Disse a ele também que o denunciante sabe que esse terreno foi vendido ao médico Mello Motta por uma pessoa da sua família, um ex-prefeito do município.

– Não fui eu que inventei ou citei o seu nome em vão, seu nome foi pronunciado pelo denunciante e eu tenho como provar.

Disse também a ele que o procurei, ligando mais de uma vez, na sexta-feira, para o seu celular. Para confirmar ou não se ele tinha conhecimento dos fatos, já que a denúncia partira de uma pessoa com conhecimento de causa.

– O senhor diz que não fica com o dinheiro da venda da areia, que o dinheiro da venda da areia vai para a Fundação, que funciona no prédio da Igreja (na Rua Ângelo Neto, no Farol) e da qual o senhor é o diretor financeiro. Como diretor financeiro, contratos, recebimentos e pagamentos, ficam sob sua responsabilidade, então a matéria não mente quando cita o seu nome como administrador do contrato entre a Fundação e a empresa Mandacaru Extração de Areia, para a retirada da areia do terreno há mais de 8 anos.

O que fazer | Segundo o trecho do documento, onde funciona a Fundação?

Material fornecido |
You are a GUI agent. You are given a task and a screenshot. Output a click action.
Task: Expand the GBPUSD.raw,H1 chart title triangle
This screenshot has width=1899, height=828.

Resposta | No prédio da Igreja, na Rua Ângelo Neto, no Farol.